Литмир - Электронная Библиотека

Я даже, знаете, пред владыкою онемел и устами слова не могу выговорить.

“Никак нет, - говорю, - ваше преосвященство: я жизнь провождаю тихую в доме своем”.

-“Ты еще противуречишь? Следуй, - говорят, - за мной!”

Привели меня в небольшой покойчик и из полбюра (не могу уж вам объяснить, что такое называлось полбюро) вынимает бумагу.

“Читай, - говорят, - гласно”.

Я читаю в предстаяии здесь секретаря и соборного протодьякона. Пишет, это вижу по почерку, - коллега мой, отец Маркел, что: “такого-то, - говорит, числа, осеннею порою, в позднее сумеречное -время, проходя мимо окон священника такого-то, - имя мое тут названо, - невзначай заглянул я в узкий створ между двумя нарочито притворенными ставнями его ярко освещенного окна и заметил - сего священника безумно скачущим и пляшущим с неприличными ударениями пятами ног по подряснику”.

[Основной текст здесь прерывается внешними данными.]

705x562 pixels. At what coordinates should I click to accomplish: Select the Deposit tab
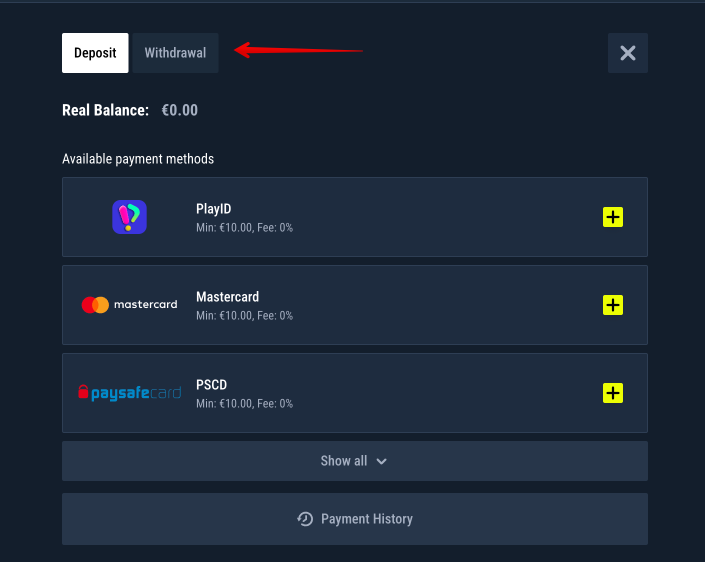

“Остановись, - говорят его преосвященство, - на сем пункте и объясни, что ты можешь против этого в оправдание свое ответствовать?”

“Что же, - говорю, - владыко святый, все сие истинно”. “Зачем же это, изволят спрашивать, - ты столь нагло плясал, ударяя пятками?”

“С горя, - говорю, - ваше преосвященство”

“Объяснись!” - изволили приказать.

“Как по недостаточности моего звания, - говорю, - владыко святый, жена моя каждый вечер, по неимению работницы, отправляется для доения коровы в хлев, где хранится навоз, то я, содержа на руках свое малое грудное дитя, плачущее по матери и просящее груди, - как груди дать ему не имею и чем его рассеять, не знаю, - то я, не умея настоящих французских танцев, так с сим младенцем плавно по-жидовски прискакую по комнате и пою ему: “тра-та-та, тра -та -та, вышла кошка за кота” или что другое в сем роде невинного содержания, дабы оно было утешно от сего, и в том вся вина моя”.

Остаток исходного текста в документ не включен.